The witch doctor, who didn’t want his name mentioned because of his safety, said people often receive albino limbs and organs from neighboring countries, including Malawi, which are used to bring good luck, wealth and political success. People who have risked undertaking this kind of business have been able to build better houses, buy good cars and invest in urban businesses, he said.
“It’s true that those body parts of people with albinism can make someone rich, bring fortunes, and make one gain political power,” he said. “If it weren’t true, then people could have stopped all these killings. But they can’t stop it because they know there are benefits.”
Mbilima dismissed the witch doctor’s belief, saying she has never seen anyone becoming rich because of trading organs of people with albinism.
“This belief that somebody else’s body organs could give you wealth is really unfortunate and absurd,” she said, adding that the belief gives them reasons to continue creating awareness so that people can change their attitudes. “Whenever I hear such stories, honestly, I always feel very bad because all of us are made in the image and likeness of God, and no one has the right to deprive another of life.”
Catholic officials and human rights campaigners, who are also carrying out awareness campaigns on behalf of people with albinism, said the government needs to take necessary measures to prevent attacks, including murders, and discrimination against people with albinism.
Malawi’s government has been slow to prosecute suspects accused of attacking and murdering people with albinism because police lack forensic skills, resources and legal training, activists and religious leaders contend. The majority of cases that have gone to court have failed because of flawed investigations and a lack of evidence, they said, concluding that security has not improved, leaving thousands of people with albinism vulnerable to all kinds of attacks.
“There are many cases that we are trying to push for their conclusion and ensure there is stiffer punishment that needs to be given to those violating the rights of others,” Boniface Chibwana, the national coordinator of Catholic Commission for Justice and Peace of the Malawi bishops’ conference, told Global Sisters Report in an interview in August. “The prolonging of some of these cases is making the perpetrators walk free, and they continue to commit the same crimes.”
Chibwana said amputations and murders of people with albinism for their body parts were still happening across the country. Two weeks ago, for instance, the body of a person with albinism was found in a decomposing state in Blantyre, the second largest city in southern Malawi. The hands and legs had been cut off.
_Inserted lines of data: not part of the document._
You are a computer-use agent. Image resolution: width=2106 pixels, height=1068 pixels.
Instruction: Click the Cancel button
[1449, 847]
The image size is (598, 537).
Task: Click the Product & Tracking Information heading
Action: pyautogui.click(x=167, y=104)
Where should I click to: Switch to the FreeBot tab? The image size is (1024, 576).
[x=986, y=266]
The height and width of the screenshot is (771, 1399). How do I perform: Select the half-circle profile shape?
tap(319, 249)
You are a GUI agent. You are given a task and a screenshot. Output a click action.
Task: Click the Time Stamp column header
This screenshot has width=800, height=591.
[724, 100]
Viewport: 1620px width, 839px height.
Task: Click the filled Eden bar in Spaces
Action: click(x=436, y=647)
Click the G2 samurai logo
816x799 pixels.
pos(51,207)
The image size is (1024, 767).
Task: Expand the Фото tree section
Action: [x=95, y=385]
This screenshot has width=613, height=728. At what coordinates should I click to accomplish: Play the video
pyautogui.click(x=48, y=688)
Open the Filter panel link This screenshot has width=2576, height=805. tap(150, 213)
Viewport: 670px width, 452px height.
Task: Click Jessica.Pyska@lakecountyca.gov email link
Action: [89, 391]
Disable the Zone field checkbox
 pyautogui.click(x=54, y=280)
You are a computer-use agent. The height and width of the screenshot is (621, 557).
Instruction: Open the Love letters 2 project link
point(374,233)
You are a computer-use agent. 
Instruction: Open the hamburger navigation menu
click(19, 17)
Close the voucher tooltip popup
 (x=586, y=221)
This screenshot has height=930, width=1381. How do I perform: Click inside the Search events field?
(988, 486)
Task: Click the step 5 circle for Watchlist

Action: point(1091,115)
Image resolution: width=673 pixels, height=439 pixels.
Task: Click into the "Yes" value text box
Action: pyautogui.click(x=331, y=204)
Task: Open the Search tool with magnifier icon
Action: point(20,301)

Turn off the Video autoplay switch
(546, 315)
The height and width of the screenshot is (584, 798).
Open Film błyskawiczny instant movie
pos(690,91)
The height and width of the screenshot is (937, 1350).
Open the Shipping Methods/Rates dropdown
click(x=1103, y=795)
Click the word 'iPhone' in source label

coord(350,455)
“If stiffer punishments could be given to those found culpable, then there won’t be these killings and abductions,” he said, noting that his organization has intensified its campaign focused on empowering local people with financial support, awareness and legal training on the rights of people with albinism.
Meanwhile, Masautso and her family still live in fear of persecution and violence, despite the efforts being undertaken by religious leaders and human right activists to protect them.
“I need to quickly move out of this place with my family,” she said. “We are not safe, and death can knock on our door anytime.”